William Tyron vit de boulots à la con. Après avoir passé une petite annonce, il reçoit une nouvelle proposition de travail de surveillance assez saugrenue. En effet, il s’agit de surveiller une ancienne G.I. afin de la préserver de tout choc psychologique ou émotionnel, pour qu’elle ne retrouve pas le souvenir d’un événement traumatisant qui aurait eu lieu au cours de son service pour l’armée américaine. Intrigant, mais surtout lucratif, ce travail intéresse Bill. Il ne tarde pas à tomber amoureux de la jeune femme, Sarah, mais celle-ci est gravement malade. Bill se met alors à fouiller dans le passé de Sarah pour combler le « trou noir », espérant par ce biais la sauver. Employeur mystérieux, amour passionnel et impossible… voilà l’intrigue lancée, enchaînant des situations-clichés et des tournures assez « faciles ». Fin du premier chapitre. La quête de la mémoire perdue se poursuit au chapitre suivant, mais à présent, le lecteur se retrouve dans la peau d’un autre personnage, dans une autre époque et une autre ambiance, conférant ainsi au roman le qualificatif de « choral ».

Six chapitres composent le roman et sont autant d’éclairages qui visent à reconstruire… quoi donc au juste ? La vérité ? Le passé ? Tous ces points de vue ne semblent insister que sur la ténuité des souvenirs et la difficulté (voire l’impossibilité) de reconstruire vraiment le passé et de connaître le pourquoi et le comment présent. Le temps qui passe n’est pas le seul responsable de ces distorsions. Ce serait trop simple. Si les souvenirs se perdent, c’est aussi à cause de l’individu qui se perd lui-même, qui hallucine au sens fort du terme. Qui est le « je » qui pense, quand celui-ci commence à goûter à la vie communautaire hippie, consomme de la drogue, tente d’atteindre le nirvana ? L’individu est complètement dissous. Il peut même devenir animal, et dans cet état naturel, étendre ses possibilités de « sentir » le monde différemment. Les repères sont flous et ces expériences limites côtoient la mort. Omniprésente et glorifiée en exergue du roman, Death by beauty. Death by sensitivity. Death by awareness. Death by experience. Death by landscape, elle obsède chacun des personnages.

▶ [Lignes]
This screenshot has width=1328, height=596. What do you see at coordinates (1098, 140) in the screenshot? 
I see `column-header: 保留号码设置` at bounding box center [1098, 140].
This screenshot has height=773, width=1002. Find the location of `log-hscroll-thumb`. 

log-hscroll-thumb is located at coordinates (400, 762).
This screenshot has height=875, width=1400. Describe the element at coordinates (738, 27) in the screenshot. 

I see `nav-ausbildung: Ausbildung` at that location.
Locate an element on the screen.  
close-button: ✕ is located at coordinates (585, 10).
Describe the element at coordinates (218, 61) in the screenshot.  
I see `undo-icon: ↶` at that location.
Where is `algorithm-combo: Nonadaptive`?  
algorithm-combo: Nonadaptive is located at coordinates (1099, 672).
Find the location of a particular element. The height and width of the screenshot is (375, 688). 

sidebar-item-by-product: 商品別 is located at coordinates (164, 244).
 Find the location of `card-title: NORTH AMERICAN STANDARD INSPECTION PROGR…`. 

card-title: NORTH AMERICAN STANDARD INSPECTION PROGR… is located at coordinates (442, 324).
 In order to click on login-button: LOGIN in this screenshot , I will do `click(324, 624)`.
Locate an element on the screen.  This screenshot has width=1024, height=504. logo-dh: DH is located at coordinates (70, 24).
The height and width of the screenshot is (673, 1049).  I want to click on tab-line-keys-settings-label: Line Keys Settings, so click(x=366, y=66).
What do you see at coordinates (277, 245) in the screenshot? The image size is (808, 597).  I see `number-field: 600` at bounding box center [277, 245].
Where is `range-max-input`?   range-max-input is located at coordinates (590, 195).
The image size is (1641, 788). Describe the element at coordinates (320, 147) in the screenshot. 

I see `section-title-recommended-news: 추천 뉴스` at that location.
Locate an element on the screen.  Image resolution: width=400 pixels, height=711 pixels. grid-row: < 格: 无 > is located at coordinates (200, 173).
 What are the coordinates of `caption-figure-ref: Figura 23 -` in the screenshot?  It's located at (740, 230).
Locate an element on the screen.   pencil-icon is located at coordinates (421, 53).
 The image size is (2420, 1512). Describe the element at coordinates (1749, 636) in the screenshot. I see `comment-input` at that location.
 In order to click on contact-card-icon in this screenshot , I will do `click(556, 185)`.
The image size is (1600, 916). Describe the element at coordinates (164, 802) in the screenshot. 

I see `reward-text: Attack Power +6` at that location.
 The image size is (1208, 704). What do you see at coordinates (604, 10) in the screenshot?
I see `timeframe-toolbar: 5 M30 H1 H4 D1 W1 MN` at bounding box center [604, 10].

▶ [Consigne] D'après le texte source, combien de chapitres composent le roman ? Les lignes n'ont aucun rôle ici.

▶ [Votre réponse] Le roman compte six chapitres.